── 本文

小田和奏 - ソロ活動10年という節目を迎え、映像&音源作品『Songs on the Piano』リリース記念ライブをLOFT HEAVENで開催!

人生は1回しかないし絶対に後戻りができないから、やりたいことをやろう

──『Songs on the Piano』、DVDで楽しませてもらいました。曲の合間に挟まれるインタビューを耳にして、“コロナ禍”での自身の変化がこの作品が生まれる一つではあったのかなと思います。コロナ禍、和奏くんはどんなふうに活動をされてましたか?

和奏:うん、小田和奏というソロ名義の活動と同時にCodaとして『ジョジョの奇妙な冒険』のテーマソングを歌ったりしていて、この2つがリンクしない…同じ自分の活動なのに、ソロとしてはライブをやるだけならやろうと思えばやれる状態ではあったけど、Codaとしてはイベント等もたち消えになって動けない。自分の中の整合性を取る・筋の通し方が自分の中で難しかったんですよね。だからもう、誰もが安心してライブに足を運べるところまでは待とうと(決めた)。それで、去年の9月ぐらいから自分の中で“よし、自分で責任を持って動こう”って動き始めて。だから約2年半は(コロナ禍の)様子を見てた感じですよね。

────

→ **取り組む課題**
a) 本文のうち「小田和奏 - ソロ活動10年という節目を迎え、映像&音源作品『Songs」から「(コロナ禍の)様子を見てた感じですよね。」までを、両端を含めてそのまま引用してください。
b) 本文について、次の問いに答えてください。
(i) 『Songs on the Piano』リリース記念ライブの会場はどこですか。
(ii) 和奏がCodaとしてテーマソングを歌った作品は何ですか。
(iii) 和奏が自分で責任を持って動き始めたのは、いつ頃からですか。
この後の項目は、本文とは別の資料です。

── 提示資料

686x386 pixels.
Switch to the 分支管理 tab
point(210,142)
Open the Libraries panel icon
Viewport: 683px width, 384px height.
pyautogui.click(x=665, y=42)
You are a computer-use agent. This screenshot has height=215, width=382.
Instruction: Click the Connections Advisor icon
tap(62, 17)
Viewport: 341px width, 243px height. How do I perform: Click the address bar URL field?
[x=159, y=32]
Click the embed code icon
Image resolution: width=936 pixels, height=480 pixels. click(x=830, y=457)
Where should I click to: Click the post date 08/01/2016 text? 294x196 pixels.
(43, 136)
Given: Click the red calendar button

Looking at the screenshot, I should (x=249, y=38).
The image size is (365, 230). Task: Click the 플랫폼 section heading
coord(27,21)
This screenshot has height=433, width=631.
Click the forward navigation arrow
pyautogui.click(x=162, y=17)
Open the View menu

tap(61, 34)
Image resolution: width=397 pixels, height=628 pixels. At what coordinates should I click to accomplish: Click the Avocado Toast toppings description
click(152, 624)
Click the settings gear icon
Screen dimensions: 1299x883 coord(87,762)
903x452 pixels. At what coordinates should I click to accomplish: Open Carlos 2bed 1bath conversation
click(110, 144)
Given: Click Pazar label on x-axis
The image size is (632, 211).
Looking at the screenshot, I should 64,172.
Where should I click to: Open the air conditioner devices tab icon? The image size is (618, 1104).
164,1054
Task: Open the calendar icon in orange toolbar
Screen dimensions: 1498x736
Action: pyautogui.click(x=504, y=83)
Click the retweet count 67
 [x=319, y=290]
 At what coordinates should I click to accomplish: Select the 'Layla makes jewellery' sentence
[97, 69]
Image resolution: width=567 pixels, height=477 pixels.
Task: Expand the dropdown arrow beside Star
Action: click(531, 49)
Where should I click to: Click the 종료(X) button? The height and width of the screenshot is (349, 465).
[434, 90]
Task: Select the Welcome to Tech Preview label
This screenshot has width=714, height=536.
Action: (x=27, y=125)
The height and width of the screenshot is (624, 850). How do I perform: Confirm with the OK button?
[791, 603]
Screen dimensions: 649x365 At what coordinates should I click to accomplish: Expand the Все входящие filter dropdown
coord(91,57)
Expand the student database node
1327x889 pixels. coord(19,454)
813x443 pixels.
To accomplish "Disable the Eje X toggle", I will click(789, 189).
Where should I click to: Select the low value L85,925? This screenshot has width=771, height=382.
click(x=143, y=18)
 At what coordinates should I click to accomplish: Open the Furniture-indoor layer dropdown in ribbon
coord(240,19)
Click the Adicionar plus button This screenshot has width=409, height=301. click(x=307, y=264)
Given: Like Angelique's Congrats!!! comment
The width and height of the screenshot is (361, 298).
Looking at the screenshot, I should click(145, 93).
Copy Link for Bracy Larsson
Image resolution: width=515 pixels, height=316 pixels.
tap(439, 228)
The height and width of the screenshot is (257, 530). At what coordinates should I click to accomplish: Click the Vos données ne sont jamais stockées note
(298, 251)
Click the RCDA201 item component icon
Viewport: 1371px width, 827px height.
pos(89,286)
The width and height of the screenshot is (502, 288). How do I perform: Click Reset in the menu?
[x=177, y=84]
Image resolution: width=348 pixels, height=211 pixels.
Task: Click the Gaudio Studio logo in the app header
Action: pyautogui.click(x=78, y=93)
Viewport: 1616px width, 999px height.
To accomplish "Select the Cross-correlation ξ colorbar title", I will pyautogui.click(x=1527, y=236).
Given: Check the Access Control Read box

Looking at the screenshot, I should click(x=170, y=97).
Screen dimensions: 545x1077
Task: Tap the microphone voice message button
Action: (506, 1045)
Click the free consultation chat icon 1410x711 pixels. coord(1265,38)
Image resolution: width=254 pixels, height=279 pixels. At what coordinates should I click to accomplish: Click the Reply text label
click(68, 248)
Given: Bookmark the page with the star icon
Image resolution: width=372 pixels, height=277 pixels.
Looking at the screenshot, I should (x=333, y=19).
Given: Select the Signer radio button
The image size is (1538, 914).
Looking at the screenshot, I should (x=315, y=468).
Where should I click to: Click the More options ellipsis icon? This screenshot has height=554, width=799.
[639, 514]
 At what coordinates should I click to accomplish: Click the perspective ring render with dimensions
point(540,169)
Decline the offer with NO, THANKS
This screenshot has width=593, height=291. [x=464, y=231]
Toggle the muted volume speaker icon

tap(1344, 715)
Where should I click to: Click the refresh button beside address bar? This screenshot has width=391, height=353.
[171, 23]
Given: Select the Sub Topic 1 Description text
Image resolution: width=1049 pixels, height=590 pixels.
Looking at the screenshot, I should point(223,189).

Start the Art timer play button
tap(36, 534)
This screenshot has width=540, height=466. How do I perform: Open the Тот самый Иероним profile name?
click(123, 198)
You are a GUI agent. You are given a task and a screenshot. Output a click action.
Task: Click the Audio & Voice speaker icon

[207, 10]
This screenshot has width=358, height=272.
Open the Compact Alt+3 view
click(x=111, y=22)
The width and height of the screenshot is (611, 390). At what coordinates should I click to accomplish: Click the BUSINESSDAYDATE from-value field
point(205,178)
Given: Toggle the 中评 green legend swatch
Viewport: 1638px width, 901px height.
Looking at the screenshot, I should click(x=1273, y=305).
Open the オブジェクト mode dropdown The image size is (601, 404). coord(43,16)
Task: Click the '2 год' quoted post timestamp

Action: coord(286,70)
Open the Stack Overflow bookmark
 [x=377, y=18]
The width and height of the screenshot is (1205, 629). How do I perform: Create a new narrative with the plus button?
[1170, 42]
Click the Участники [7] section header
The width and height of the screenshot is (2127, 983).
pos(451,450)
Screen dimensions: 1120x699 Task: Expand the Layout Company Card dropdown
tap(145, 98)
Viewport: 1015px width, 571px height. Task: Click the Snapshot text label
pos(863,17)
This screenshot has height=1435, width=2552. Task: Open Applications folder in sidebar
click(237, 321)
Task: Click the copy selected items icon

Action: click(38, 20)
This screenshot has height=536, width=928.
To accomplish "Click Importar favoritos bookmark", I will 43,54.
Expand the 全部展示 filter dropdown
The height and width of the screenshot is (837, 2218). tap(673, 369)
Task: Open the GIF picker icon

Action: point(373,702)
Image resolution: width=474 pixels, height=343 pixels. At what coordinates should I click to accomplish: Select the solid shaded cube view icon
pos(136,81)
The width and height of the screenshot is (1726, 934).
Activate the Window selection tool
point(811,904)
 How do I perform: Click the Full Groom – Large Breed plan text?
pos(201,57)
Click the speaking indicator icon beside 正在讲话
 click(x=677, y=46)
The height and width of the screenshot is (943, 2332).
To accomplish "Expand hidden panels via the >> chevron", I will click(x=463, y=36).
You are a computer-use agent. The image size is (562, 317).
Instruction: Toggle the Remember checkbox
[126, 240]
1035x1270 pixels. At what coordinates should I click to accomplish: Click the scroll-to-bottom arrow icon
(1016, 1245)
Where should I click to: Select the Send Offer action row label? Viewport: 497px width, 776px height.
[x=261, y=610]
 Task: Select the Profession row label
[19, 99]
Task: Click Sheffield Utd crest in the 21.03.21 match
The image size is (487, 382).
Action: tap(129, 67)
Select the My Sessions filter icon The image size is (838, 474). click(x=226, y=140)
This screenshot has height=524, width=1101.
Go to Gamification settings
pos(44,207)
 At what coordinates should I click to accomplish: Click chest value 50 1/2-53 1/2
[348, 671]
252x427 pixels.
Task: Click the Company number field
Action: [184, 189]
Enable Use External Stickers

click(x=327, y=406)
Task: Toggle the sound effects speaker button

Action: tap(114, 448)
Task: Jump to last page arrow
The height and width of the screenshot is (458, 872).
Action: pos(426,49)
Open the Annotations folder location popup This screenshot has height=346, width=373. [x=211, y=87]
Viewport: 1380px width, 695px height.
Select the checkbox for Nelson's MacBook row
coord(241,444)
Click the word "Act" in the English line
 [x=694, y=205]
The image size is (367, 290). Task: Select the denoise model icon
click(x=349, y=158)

────

→ **解答**
a)
小田和奏 - ソロ活動10年という節目を迎え、映像&音源作品『Songs on the Piano』リリース記念ライブをLOFT HEAVENで開催!

人生は1回しかないし絶対に後戻りができないから、やりたいことをやろう

──『Songs on the Piano』、DVDで楽しませてもらいました。曲の合間に挟まれるインタビューを耳にして、“コロナ禍”での自身の変化がこの作品が生まれる一つではあったのかなと思います。コロナ禍、和奏くんはどんなふうに活動をされてましたか?

和奏:うん、小田和奏というソロ名義の活動と同時にCodaとして『ジョジョの奇妙な冒険』のテーマソングを歌ったりしていて、この2つがリンクしない…同じ自分の活動なのに、ソロとしてはライブをやるだけならやろうと思えばやれる状態ではあったけど、Codaとしてはイベント等もたち消えになって動けない。自分の中の整合性を取る・筋の通し方が自分の中で難しかったんですよね。だからもう、誰もが安心してライブに足を運べるところまでは待とうと(決めた)。それで、去年の9月ぐらいから自分の中で“よし、自分で責任を持って動こう”って動き始めて。だから約2年半は(コロナ禍の)様子を見てた感じですよね。

b)
(i) LOFT HEAVEN
(ii) 『ジョジョの奇妙な冒険』
(iii) 去年の9月ぐらいから